If you are calling Win32 security functions, you should be particularly cautious. For example, if you are calling
ImpersonateLoggedOnUser, you should check the return code for errors, otherwise it will be difficult to provide users with a higher security environment. Pay special attention to this when your WEB application is configured to run in-process on IIS, because the code may run with the local System account, which is almost unlimited on the local computer. It should also be noted that some cross COM calls may also run in threads with higher privileges.
Validate input as soon as possible
The first thing you should do when an XML Web service receives a request is to validate the submitted data. Web Service Description Language (WSDL) validation based on the schema will catch many errors, but you should immediately perform any application-level validation that is required.
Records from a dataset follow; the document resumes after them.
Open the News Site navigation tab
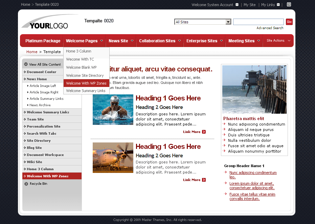The image size is (315, 224). click(x=119, y=41)
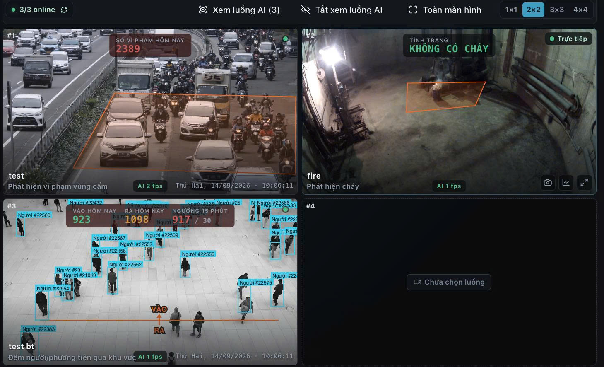
Task: Click Chưa chọn luồng to pick stream
Action: click(x=449, y=282)
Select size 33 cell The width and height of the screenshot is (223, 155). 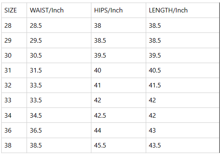(8, 100)
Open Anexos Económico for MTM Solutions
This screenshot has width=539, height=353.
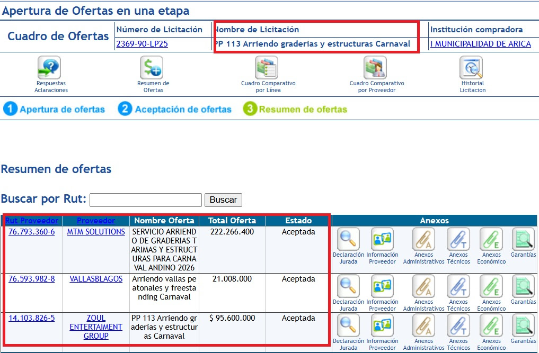click(x=491, y=239)
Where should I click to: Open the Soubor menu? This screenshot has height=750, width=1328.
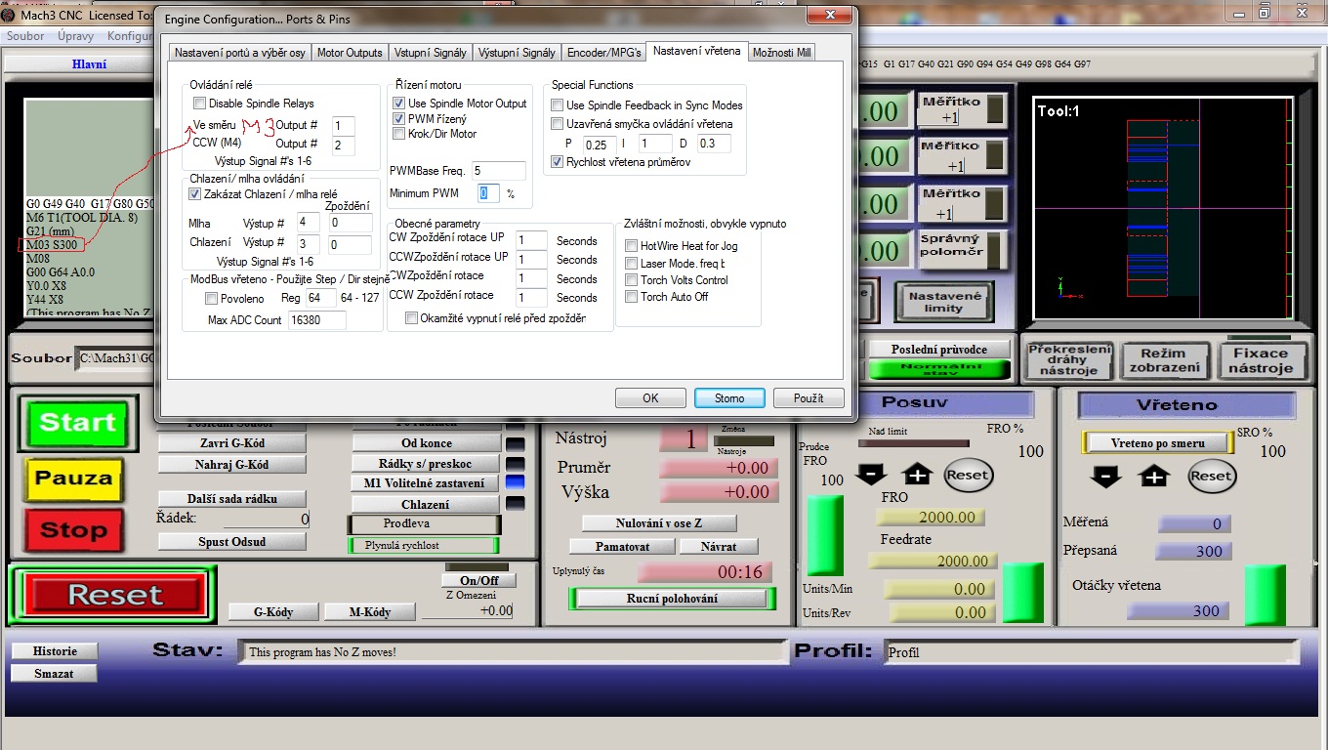tap(25, 36)
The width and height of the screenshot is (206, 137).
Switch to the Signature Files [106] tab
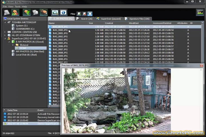pyautogui.click(x=139, y=19)
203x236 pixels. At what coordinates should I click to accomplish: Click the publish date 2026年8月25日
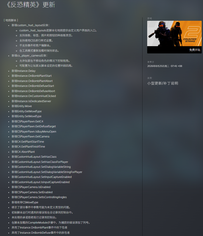point(158,66)
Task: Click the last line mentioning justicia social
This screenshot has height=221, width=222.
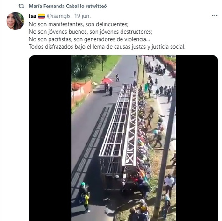Action: click(x=107, y=47)
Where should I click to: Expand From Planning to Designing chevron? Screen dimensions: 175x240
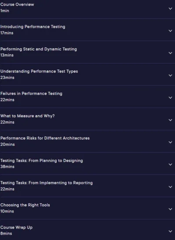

This includes checking for special characters, checking values in specific ranges, checking string lengths, and so on. Even if you think that all requests must come from a particular application, you should assume that the incoming data is invalid before you prove it. The fact is that requests for XML WEB services can come from anywhere. If you make assumptions about your data, you should assume that the data might come from a malicious user.
It is also important that the parameter validation code be completed quickly. The faster the identification of invalid requests is, the better. Otherwise, XML Web services are vulnerable to denial of service attacks. If your server handles illegal requests for a long time, it is likely that you will not be able to service legitimate requests. Always apply the same level of security as private data to the operations that consume time and resources. If you have to execute a time-consuming SQL query, or if an operation requires strong processing power, you first need to ensure that the request is legitimate. Is the user a legitimate user? Authenticating a request not only prevents invalid users from using resources on your server, but also provides the ability to track error usage in audit logs, allowing you to discover the illegal use of resources by specific users. If you are validating input, you should first validate the user's credentials. If you use the normal HTTP authentication mechanism, user authentication is performed for you before the code is called.